Not confident at all, really. We generally assume that the dark energy will remain at a constant value forever because that’s the simplest assumption. But we know almost nothing about what’s causing it, and assuming it’s caused by something qualitatively similar to what caused inflation, well, that did end. So no, we absolutely cannot rule out the possibility that the dark energy might turn off or reverse (or, for that matter, grow without bound) at some point in the future.

We don’t really know. Extrapolating current conditions leads us to the heat death end of the universe, so it’s a reasonable logical inference and seems the most likely without invoking additional changes we can’t predict; but we have no way of knowing at present.

Dark Energy is pretty much just a placeholder name meaning “some kind of effect that we don’t yet understand”.

Something like this?

That picture is what I thought of when I read the OP, but how quantitatively accurate is it? I’m guessing it’s more of an “artist’s impression” than anything else.

It might be that there isn’t a quantitatively accurate picture, just because we don’t have good enough data.

You couldn’t put a quantitatively accurate picture on a linear scale, since inflation covers so many orders of magnitude.

Can you find one on a log scale, then?

Bump.

Thanks for the wiki pic, but I’m really interested in unadorned x-y graph explaining this stuff.

I started a similar thread a year or two ago and didn’t get much of a salient response. What I really wanted to know (and I think you’re asking the same thing) is how big did it get, and how fast. I remember reading somewhere that one theory holds that the damn thing was 20 billion light years in diameter three minutes after the big bang. For the life of me though, I can’t find a reference to that anywhere—and I’ve looked exhaustively.

I think you need to be a bit more precise about exactly what you want plotted on the x and y axes.

If you look at the top of page 3 of this paper (a link I’ve posted a few times recently) you’ll see 3 different plots of various time parameters against various distance parameters in the Lambda-CDM concordance model, a model which includes cosmic inflation.

Try this link http://www.physics.princeton.edu/~steinh/0411036.pdf and look at page 4. That might help.

It’s basically Paul J. Steinhardt’s article that appeared in Scientific American’s April 2011 edition.
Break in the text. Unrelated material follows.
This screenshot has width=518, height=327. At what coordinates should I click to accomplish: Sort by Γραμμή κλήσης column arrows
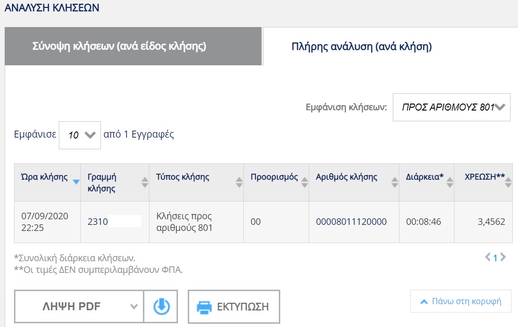point(145,182)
New Scientist has an article this month with a picture similar to that, with the axes labeled quantitatively. If that link doesn’t work, here’s the direct link to the article. You may need to register to see it (free, I think).
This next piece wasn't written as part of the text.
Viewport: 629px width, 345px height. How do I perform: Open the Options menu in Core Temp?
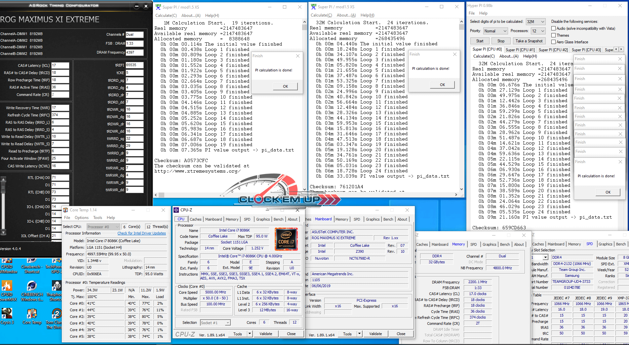coord(81,218)
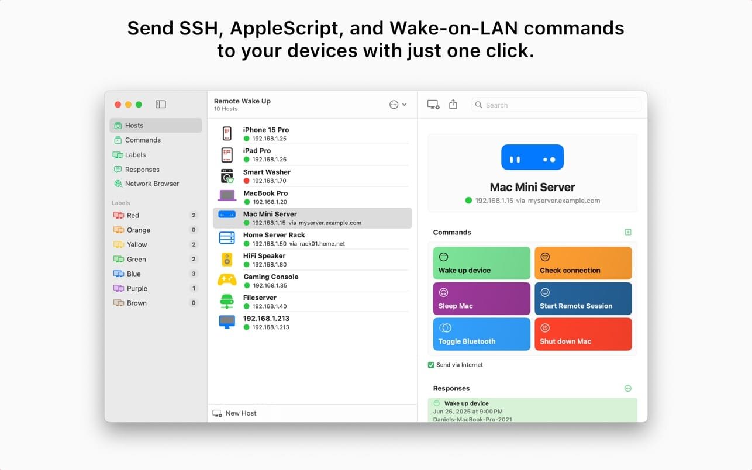Toggle the sidebar visibility icon

pos(160,104)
Both the time and radius dimensions are log scale. It seems to agree with Grey’s link. Comparing with the Wikipedia picture, (looking especially where the CMB last scattering surface is) they more-or-less agree if the Wikipedia picture has a linear time scale.

I think the outer surfaces of those pictures correspond to a vertical line at 50 GlYrs in the bottom image on page 3 of the article These are my own pants linked to. Not certain about that.

I think that it’s a lot easier to think of it in numerical terms rather than in graphical ones. If the article linked to in post #11 is correct and I’m interpreting the graph correctly, in the first 10 to the minus-32-th of a second of the universe (the inflationary period), the universe expanded by a factor of 10^30. From then to the billionth second of the universe (i.e. up to about 31 years after the beginning of the universe), the universe expanded by a factor of 10^24. In other words, in the first 10 to the minus-32-th of a second, the universe was expanding by a factor so large that, had the inflationary period lasted for an entire second, it would have expanded by a factor of (10^30)/(10^(32)) = 10^62. After that point, the universe only expanded by a factor of 10^24 over the next 31 years.